**WHAT YOU WILL DO**
I would like every line of the records below that contains the word "Questions" copied.

**GIVEN RECORDS**
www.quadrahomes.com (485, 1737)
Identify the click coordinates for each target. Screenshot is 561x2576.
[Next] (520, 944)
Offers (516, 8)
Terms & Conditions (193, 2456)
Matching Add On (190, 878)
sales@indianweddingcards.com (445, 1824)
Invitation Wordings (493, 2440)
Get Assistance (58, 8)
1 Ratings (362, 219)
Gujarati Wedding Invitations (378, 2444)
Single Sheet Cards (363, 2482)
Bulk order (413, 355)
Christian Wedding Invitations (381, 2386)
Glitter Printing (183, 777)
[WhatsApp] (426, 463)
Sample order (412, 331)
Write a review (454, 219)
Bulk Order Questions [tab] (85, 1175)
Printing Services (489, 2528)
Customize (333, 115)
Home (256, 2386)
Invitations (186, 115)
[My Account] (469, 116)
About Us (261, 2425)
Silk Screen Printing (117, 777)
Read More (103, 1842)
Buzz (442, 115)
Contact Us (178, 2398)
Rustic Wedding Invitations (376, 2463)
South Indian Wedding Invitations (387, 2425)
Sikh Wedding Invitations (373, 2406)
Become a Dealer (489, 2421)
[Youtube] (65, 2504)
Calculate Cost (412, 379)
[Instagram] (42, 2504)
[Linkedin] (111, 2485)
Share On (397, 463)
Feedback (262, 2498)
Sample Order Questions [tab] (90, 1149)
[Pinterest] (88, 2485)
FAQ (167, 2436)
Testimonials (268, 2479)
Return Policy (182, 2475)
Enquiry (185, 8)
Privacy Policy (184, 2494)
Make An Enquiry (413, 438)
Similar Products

**ANSWER AREA**
Bulk Order Questions [tab] (85, 1175)
Sample Order Questions [tab] (90, 1149)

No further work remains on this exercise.